HISTORY OF A KING
Historic King Mansion was built in 1923 for Horace B. King, a corporate tax attorney, and his family. King, born in 1883, grew up near Erie, Pennsylvania with his father. He graduated from high school early and went on to work as a teacher in one-room schools for three years, until he went to Bucknell University and later studied law at Dickinson College in Carlisle, Pa. While in school, King received several offers to play professional baseball. He declined them, in order to join Senator James Davis on a five-year tour to organize Moose Lodges across the country.
King met his future wife, Rose Vanderbilt McKeehan, while attending Dickinson College. Rose lived across the street from the university and attended Drexel in Philadelphia, Pa. They married on August 30th, 1911, in Rose’s family’s home. In 1915, the young couple moved to Harrisburg where Mr. King opened a corporate tax law office (Barnitz & King) in the Berger Building at Third and Market Street. King was so close to his home that it wasn’t unusual to see him walking to work in the mornings, rain or shine.

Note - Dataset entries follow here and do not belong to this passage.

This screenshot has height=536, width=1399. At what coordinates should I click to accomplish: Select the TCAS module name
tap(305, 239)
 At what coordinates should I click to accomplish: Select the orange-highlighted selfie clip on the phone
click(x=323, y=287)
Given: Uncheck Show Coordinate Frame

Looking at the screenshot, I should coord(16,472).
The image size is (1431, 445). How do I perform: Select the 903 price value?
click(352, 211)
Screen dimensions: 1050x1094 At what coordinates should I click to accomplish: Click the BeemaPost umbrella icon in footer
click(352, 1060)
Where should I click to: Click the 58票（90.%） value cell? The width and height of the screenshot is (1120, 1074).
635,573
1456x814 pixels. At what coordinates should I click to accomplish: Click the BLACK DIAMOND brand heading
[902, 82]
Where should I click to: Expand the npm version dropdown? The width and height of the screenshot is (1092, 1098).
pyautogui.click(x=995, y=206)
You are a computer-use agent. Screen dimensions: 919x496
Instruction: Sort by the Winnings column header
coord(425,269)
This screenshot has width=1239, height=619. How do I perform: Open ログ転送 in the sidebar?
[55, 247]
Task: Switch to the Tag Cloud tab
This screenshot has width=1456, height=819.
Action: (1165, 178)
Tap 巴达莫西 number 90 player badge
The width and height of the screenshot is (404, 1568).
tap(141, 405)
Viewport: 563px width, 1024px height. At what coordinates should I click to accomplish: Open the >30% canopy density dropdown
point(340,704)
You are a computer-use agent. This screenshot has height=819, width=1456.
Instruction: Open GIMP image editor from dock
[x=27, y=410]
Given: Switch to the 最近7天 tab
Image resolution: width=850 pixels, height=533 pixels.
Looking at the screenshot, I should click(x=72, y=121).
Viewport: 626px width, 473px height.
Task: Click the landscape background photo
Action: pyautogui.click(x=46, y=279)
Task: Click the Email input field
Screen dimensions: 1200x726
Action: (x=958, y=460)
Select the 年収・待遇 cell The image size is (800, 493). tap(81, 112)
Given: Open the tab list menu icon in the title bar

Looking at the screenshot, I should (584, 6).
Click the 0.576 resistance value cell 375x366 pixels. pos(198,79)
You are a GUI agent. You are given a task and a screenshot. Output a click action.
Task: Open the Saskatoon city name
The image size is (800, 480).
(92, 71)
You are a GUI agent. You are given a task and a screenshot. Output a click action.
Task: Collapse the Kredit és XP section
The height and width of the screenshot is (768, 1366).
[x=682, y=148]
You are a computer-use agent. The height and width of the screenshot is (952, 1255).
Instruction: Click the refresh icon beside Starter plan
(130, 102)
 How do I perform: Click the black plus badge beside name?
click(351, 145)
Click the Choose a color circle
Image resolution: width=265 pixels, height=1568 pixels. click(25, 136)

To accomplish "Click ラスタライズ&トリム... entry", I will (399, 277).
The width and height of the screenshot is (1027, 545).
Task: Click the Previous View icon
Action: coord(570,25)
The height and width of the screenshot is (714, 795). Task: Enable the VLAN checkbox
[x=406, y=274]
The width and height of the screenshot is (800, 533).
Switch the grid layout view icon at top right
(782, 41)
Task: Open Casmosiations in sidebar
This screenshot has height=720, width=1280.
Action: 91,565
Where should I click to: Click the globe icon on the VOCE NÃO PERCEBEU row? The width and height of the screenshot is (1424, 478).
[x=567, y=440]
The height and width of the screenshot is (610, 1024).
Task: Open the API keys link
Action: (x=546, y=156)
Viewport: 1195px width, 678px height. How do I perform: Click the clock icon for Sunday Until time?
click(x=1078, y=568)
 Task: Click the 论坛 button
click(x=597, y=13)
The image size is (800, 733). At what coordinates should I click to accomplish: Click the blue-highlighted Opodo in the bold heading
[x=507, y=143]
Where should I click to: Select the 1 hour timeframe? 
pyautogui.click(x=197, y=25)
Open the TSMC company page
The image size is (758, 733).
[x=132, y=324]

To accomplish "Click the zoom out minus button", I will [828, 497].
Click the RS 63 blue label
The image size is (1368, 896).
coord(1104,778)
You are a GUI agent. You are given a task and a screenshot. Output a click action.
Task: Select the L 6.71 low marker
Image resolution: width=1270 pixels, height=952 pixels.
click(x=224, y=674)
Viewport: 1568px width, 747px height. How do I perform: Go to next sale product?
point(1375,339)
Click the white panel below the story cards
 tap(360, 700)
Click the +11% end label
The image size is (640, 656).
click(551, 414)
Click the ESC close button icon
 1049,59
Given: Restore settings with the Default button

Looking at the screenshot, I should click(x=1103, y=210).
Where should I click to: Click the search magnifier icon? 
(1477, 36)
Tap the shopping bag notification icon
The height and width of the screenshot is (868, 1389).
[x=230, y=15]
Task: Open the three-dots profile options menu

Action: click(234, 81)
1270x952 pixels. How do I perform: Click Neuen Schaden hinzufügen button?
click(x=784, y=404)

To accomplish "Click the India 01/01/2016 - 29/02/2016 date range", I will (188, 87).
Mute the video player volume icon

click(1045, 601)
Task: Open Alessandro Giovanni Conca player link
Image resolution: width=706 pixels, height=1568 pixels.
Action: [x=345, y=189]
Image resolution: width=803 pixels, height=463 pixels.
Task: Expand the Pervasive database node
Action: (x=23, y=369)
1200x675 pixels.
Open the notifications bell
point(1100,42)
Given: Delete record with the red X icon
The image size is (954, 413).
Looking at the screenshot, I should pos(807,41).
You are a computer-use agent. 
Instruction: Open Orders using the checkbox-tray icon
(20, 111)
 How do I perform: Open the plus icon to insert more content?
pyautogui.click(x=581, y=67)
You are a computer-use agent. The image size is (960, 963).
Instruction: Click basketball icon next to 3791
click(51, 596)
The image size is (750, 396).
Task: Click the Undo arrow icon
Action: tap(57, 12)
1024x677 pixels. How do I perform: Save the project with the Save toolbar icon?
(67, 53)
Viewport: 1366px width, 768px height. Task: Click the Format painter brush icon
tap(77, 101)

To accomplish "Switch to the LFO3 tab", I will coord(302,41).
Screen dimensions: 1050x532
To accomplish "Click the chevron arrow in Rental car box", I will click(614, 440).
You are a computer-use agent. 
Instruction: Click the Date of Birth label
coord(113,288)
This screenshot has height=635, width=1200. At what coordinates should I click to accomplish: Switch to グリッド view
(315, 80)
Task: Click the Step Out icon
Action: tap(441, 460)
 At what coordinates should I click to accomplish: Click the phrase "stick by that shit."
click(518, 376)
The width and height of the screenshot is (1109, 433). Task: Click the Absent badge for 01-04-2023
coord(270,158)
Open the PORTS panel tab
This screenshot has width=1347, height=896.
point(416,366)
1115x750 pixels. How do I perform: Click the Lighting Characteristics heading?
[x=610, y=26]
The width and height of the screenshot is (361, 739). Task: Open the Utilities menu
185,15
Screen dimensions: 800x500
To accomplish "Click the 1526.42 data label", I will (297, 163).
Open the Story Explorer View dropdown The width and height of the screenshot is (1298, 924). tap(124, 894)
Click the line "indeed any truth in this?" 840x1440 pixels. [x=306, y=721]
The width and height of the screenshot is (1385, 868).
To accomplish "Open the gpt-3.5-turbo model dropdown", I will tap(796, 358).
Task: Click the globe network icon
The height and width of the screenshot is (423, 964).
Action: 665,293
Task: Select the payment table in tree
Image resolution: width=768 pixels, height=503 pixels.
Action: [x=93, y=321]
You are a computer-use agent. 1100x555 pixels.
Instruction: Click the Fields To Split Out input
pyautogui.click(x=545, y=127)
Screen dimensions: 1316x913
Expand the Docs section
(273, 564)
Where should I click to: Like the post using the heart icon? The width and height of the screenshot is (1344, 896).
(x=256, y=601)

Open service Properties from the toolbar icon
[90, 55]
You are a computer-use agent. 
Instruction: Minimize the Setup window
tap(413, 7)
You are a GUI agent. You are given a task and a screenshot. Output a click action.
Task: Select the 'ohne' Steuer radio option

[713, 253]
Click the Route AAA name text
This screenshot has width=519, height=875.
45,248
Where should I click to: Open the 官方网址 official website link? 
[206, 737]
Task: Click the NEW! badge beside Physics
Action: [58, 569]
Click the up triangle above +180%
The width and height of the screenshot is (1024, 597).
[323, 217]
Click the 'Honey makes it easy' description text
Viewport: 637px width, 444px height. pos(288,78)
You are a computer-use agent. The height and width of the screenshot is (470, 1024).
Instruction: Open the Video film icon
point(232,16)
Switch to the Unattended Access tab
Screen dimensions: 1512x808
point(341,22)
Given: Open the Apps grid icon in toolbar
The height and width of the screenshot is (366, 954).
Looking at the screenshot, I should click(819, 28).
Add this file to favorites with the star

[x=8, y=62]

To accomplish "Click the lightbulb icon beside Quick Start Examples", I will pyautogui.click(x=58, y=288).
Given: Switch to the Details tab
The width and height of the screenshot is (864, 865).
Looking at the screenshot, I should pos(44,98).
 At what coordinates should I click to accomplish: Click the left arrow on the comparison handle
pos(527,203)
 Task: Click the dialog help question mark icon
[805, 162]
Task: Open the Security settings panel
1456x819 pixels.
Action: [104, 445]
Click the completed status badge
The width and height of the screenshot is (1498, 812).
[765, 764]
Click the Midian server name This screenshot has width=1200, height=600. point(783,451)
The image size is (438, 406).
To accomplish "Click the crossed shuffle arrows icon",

BREAKING GROUND IN HARRISBURG
On March 15, 1923, workers broke ground on the construction of the mansion. The architect, Frank Gordon Fahnestock Jr., was an up-and-coming star who had also designed Temple Ohev Sholom (2345 North Front. St.), William Penn Hotel (327 Market St.), and many churches in the area. The general contractor, James Albert McKelvy, who also built the Harrisburg Public Library, had estimated the cost of construction to be between $150,000 and $200,000.
THE KING FAMILY
Horace then moved into the mansion with his wife Rose, their six children (five boys and one girl), Rose’s mother, as well as a few servants. The family settled in the house in 1925, even though construction wouldn’t be finished until the spring of 1926. The mansion was composed of Indiana Limestone, to create a Mediterranean-inspired style which spread throughout the entire mansion. All of the family’s furniture was custom designed to fit the mansion’s unique interior architecture.
CREATING THE STANDARD OF LIVING
Historic King Mansion was one of the first of its kind when built, and its vast rooms and size drew attention as the new standard of living. The mansion was a showcase on the riverfront, while vendors and suppliers alike were anxious to be involved with the estate, both to experience it, and gain bragging rights among their peers.
King’s children had also experienced this high standard of living. The basement included a swimming pool, billiard room, and a two-lane bowling alley, which was later converted into a shooting range. A tennis court, now the current parking lot, also provided active enjoyment for the family. To top it off, there was a gymnasium for indoor sports, a studio, library, and a conservatory.